The game is played on a 2"x2" table, which at first I was skeptical of, but the size makes for high-action, fast games and also means that I don't have to find a place to store a 8'x4' table, and can have 8 different locales and boards for that space if I really wanted to go nuts. The game also encourages using a TON of terrain, they recommend that 1/2 to 1/4 of the table be covered by terrain of various types which really adds to the tactical difficulty and balances some ranged attacks that otherwise would be pretty crazy.
Each player composes a list of figures based on their "Rice" cost, which is at the lower right corner of every card. Typical games are anywhere from 35 rice (starter-set size) to tournaments of 50 rice. Larger games are possible but in my experience not common, and 50 seems to be the sweet-spot for balance. There are also special card packs that grant abilities or artifacts that you can add to your warband if you end up with a few odd rice laying around, some of which are quite useful.
Each miniature has a card, with some of the unnamed characters having one card with two wound trackers. These list Melee skill, Ranged attack, movement, Ki generation, special qualities, and Ki feats. The cards actually contain most of the rules you need for the Ki feats as long as you can familiarize yourself with the iconic shorthand that they use to abbreviate what kind of test or action you need to do to activate the model. The special qualities (or "traits" as they're listed) are a bit harder to familiarize yourself with. I recommend printing out the trait page from the PDF just to have it on hand for your first couple games until you get used to your warband.

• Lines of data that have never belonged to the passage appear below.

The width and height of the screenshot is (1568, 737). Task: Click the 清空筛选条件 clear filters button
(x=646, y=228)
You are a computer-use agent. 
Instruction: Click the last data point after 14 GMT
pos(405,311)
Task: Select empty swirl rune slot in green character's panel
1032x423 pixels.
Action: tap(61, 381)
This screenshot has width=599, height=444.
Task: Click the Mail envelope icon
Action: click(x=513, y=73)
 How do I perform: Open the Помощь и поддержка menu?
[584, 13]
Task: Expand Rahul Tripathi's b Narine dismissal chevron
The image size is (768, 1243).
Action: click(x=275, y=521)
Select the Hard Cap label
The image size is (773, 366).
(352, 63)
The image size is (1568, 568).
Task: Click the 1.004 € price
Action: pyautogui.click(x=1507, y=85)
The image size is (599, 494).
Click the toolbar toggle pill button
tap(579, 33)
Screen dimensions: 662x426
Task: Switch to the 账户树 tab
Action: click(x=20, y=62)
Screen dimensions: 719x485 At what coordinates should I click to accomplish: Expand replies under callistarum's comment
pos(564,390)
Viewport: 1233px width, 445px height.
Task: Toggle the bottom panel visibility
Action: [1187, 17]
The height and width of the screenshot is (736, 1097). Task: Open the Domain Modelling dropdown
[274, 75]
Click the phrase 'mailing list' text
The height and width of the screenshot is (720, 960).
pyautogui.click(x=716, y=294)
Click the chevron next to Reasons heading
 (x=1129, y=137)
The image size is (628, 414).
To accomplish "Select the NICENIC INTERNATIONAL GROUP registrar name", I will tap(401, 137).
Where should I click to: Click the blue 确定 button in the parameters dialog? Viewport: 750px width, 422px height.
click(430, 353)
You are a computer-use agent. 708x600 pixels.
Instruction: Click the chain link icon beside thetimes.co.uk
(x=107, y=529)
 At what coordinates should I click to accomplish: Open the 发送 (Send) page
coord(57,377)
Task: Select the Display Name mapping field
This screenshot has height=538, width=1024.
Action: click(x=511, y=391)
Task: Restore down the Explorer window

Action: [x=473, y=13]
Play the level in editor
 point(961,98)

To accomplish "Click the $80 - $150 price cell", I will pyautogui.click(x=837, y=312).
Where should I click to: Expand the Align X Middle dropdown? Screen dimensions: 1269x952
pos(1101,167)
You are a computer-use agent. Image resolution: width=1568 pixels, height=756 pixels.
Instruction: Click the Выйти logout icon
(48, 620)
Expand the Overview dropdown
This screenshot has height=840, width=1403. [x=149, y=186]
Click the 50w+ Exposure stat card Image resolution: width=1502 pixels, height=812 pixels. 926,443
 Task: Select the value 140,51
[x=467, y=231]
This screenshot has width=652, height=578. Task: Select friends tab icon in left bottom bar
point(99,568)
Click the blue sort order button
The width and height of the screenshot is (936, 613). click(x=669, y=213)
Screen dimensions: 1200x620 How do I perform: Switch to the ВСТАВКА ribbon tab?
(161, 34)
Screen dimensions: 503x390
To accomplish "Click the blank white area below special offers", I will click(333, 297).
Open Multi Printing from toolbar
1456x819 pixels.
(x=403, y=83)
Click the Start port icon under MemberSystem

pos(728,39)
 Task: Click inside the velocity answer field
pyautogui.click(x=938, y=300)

There are currently 6 factions in Bushido with an 8th on the way in August with the release of their tactical board-game Rise of the Kage, and a 9th faction, the Tengu, currently being teased on their website. The factions are:
The Prefecture of Ryu: Typical Samurai and Ashigaru with the addition of Arabesques and Matchlocks on some units. These troops are hard-hitting and VERY solid for beginners, being both strong and survivable. Their main features are their armor and the ability to manipulate activations and gaining pass tokens through various abilities. In addition to the Samurai and Ashigaru, they have Shugenja, a ninja, and the game's only Dragon (who is a real monster).
The Ito Clan: Samurai and Ashigaru, but with a serpentine influence. The Ito's dark secret are that they have what's called the "Blood of Orochi" which, if indulged, will slowly mutate them into horrific snake/human hybrids or hebi-men. Their special mechanics focus on movement, either ignoring penalties or being able to move and the attack, Poison, which deals damage at the end of each turn, and being able to hit first in combat. The Ito's special magical unit, the Shisai, focus on manipulating and spreading poison in addition to their spellcasting role. There are also monstrous snakes and winged snakes, with more serpents waiting in the wings!
The Cult of Yurei: The monsters of Asian legend rise to the call of Yurei. These include your typical porcelain mask zombies, Nezumi (rat monsters), and various evil spirits and monstrous things wearing human form. They even have a young orphan girl who can externalize her rage into a physical (and very difficult to deal with) manifestation and a woman who can kill a unit just by looking at it, which leads to some humorous attempts to avoid having her in your Line of Sight. Mechanics revolve around Fear which functions similarly to how it does in other games and Resurrection based on a die roll determined by the Rise(x) value on a model's card.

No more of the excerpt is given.